_Material shown_
*-*-*

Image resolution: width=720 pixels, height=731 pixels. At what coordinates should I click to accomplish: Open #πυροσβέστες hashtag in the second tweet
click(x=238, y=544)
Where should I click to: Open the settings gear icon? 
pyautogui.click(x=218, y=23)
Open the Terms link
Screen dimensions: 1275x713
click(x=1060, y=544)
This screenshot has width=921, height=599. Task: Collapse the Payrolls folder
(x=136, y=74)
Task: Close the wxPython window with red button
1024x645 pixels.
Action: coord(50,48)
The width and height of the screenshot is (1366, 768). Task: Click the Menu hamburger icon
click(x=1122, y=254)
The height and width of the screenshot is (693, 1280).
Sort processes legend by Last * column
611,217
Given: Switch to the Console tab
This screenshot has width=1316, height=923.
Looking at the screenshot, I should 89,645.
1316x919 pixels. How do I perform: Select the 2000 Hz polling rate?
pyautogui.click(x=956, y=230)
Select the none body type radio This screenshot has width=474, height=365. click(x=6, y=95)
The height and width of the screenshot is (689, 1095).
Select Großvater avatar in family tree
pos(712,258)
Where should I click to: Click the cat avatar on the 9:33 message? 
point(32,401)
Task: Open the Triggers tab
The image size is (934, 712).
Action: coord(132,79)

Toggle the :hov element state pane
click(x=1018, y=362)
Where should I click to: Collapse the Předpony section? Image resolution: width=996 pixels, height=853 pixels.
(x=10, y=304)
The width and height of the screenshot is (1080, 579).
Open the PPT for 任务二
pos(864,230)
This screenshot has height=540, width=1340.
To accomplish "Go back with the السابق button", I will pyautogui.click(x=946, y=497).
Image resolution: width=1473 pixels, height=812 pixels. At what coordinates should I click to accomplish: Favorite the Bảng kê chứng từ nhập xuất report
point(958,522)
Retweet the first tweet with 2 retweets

*-*-*

_Task_
Reproduce each entry above exactly, keeping every word.

_Reply to the exercise_
Image resolution: width=720 pixels, height=731 pixels. At what coordinates should I click to accomplish: Open #πυροσβέστες hashtag in the second tweet
click(x=238, y=544)
Where should I click to: Open the settings gear icon? 
pyautogui.click(x=218, y=23)
Open the Terms link
Screen dimensions: 1275x713
click(x=1060, y=544)
This screenshot has width=921, height=599. Task: Collapse the Payrolls folder
(x=136, y=74)
Task: Close the wxPython window with red button
1024x645 pixels.
Action: coord(50,48)
The width and height of the screenshot is (1366, 768). Task: Click the Menu hamburger icon
click(x=1122, y=254)
The height and width of the screenshot is (693, 1280).
Sort processes legend by Last * column
611,217
Given: Switch to the Console tab
This screenshot has width=1316, height=923.
Looking at the screenshot, I should 89,645.
1316x919 pixels. How do I perform: Select the 2000 Hz polling rate?
pyautogui.click(x=956, y=230)
Select the none body type radio This screenshot has width=474, height=365. click(x=6, y=95)
The height and width of the screenshot is (689, 1095).
Select Großvater avatar in family tree
pos(712,258)
Where should I click to: Click the cat avatar on the 9:33 message? 
point(32,401)
Task: Open the Triggers tab
The image size is (934, 712).
Action: coord(132,79)

Toggle the :hov element state pane
click(x=1018, y=362)
Where should I click to: Collapse the Předpony section? Image resolution: width=996 pixels, height=853 pixels.
(x=10, y=304)
The width and height of the screenshot is (1080, 579).
Open the PPT for 任务二
pos(864,230)
This screenshot has height=540, width=1340.
To accomplish "Go back with the السابق button", I will pyautogui.click(x=946, y=497).
Image resolution: width=1473 pixels, height=812 pixels. At what coordinates should I click to accomplish: Favorite the Bảng kê chứng từ nhập xuất report
point(958,522)
Retweet the first tweet with 2 retweets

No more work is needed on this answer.